REG LITTLE: Confucian thought: pervasive, unstoppable but largely invisible

 

‘China is taking over the world’ is a cry not uncommonly heard these days. Reasons expressed for this ‘takeover’ are often Chinese wealth and the many Chinese spreading their influence across the globe, and the uncertainty of the US and Europe’s futures. While these are reasons on one level, they fail to capture the fact that thought cultures of the Chinese and the West are fundamentally different, and this is driving the shift in global dynamics.

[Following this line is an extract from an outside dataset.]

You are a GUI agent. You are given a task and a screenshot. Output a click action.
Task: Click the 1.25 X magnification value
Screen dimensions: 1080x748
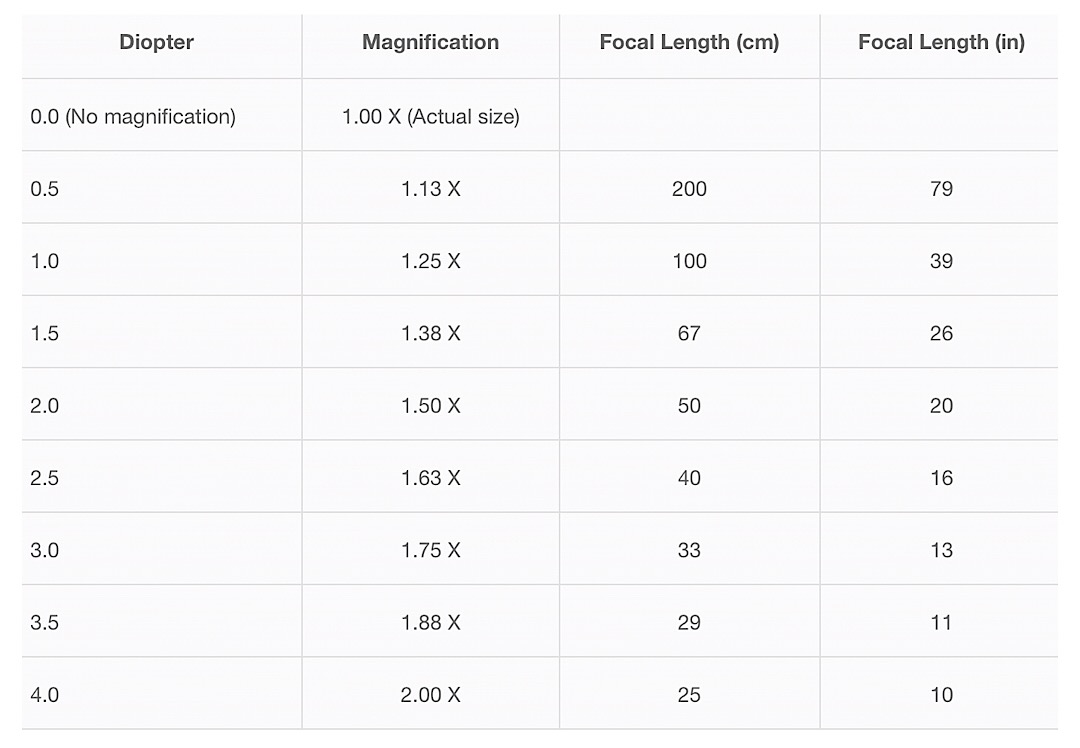tap(430, 261)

The difference between thought cultures may seem obvious, but it is perhaps because of such obviousness that few appear to have reflected deeply on its implications. Defining the difference takes one into areas often unfamiliar to Western thought. For instance, Chinese Communist Party leaders have actively promoted traditional Chinese values, such as harmony, benevolence and righteousness, as a counterbalance to the influence of Western liberal and individualist ideas. Additionally, most Western scholars only recognise two political systems – democracy and autocracy, and use two words “Communist China” with sometimes a third, “autocratic”, to assert a knowledge and judgement of all that needs to be known about China. Perhaps “Confucianism” offers a better guide to the ideals underpinning Chinese reforms than “Communist” or “autocratic”. Remember that the founders of many of the most robust modern Asian states – South Korea’s Park Chung-hee, Taiwan’s Chiang Kai-shek, and Singapore’s Lee Kuan Yew – were Confucian.

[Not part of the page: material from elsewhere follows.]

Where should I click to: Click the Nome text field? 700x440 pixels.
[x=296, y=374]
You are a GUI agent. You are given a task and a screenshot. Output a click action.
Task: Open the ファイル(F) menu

A case can be made that China’s major Communist leaders, including Mao, were products of a classical education. To this point, it has all but become common knowledge that Xi Jinping regularly quotes Confucius and other ancient sages. He emphasises the teachings of sacrifice, obedience and order, and promotes the idea that the Party is the custodian of a 5,000-year-old civilisation. In fact, Xi has made reading the classics of Confucius and other thinkers a requirement for Party leaders. Application of learnings from the Chinese classics is not reserved for the Party elite, rather its teachings are targeted to all of society. For instance “The Great Learning” section from the Classic of Rituals positions that only after individuals and the family acting rightly, can states be well governed and society perfected.

An example of a Confucian teaching that is commonly quoted is that the accumulation of wealth, whether at the personal or societal level, should always be subordinate to the pursuit of moral values. Analect 4.16 says that the petty person is conversant with profit, while the noble person is conversant with righteousness. Analect 4.12 says that one motivated by profit will end up producing much resentment. Some may question the relevance or applicability of these principles in modern China. The Chinese targeted in Xi’s anti-corruption campaign should have come to realise they live in a country that follows the teachings of Confucius rather than those of Adam Smith.

Western strategies, such as those derived from Adam Smith, guide its people to focus on financial outcomes, which in turn leaves them vulnerable to unexpected consequences. For instance, a well-known criticism of a free market economy is that it does not account for externalities. While an individual or organisation receives positive gains, negative side effects is borne by the society at large.

Those reading this article are familiar with Western economic superiority for the past several centuries, and may assume that this is the norm and will continue, unless they are well read in history. China is one of the oldest continuous civilisations, with many of its dynasties contributing substantially to global development over the past two millennia. It must not be forgotten that China’s economy led its European counterparts at the start of the Renaissance, and that at the start of the 15th century China already had paper, the compass, movable type print, and gun powder. It is historically inaccurate to consider Western economic superiority as a foregone conclusion, either in the past or into the future. It is dangerous for the West not to anticipate a major change of leadership in many critical areas, such as technology, innovation, and economic expansion.

The West now has a major problem of overcoming its hubris, its sense of superiority and recognising that it is now competing with China on many fronts, and sometimes from a disadvantaged position. It is difficult to tell which is the bigger challenge: the superiority of Chinese thought, or the challenges facing Western thought in recognising that reality.

Reg Little was an Australian diplomat for 25 years, receiving 18 months Japanese and 15 months Chinese full time language training and serving as Deputy or Head of Mission in five posts. He was elected a Vice President of the International Confucian Association in 2009, at the time the only one not of ethnic Asian origin.

Reg Little died in February. This  final article was written with the cooperation of his daughter Jade Little.